EXERCISE DETAILS: To complete the exercise, write out all the data exactly.

------

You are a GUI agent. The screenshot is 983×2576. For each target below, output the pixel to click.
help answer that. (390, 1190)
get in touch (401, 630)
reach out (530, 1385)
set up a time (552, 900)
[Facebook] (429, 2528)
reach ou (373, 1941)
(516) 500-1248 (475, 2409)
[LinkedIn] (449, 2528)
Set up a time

------

PROBLEM SOLUTION:
You are a GUI agent. The screenshot is 983×2576. For each target below, output the pixel to click.
help answer that. (390, 1190)
get in touch (401, 630)
reach out (530, 1385)
set up a time (552, 900)
[Facebook] (429, 2528)
reach ou (373, 1941)
(516) 500-1248 (475, 2409)
[LinkedIn] (449, 2528)
Set up a time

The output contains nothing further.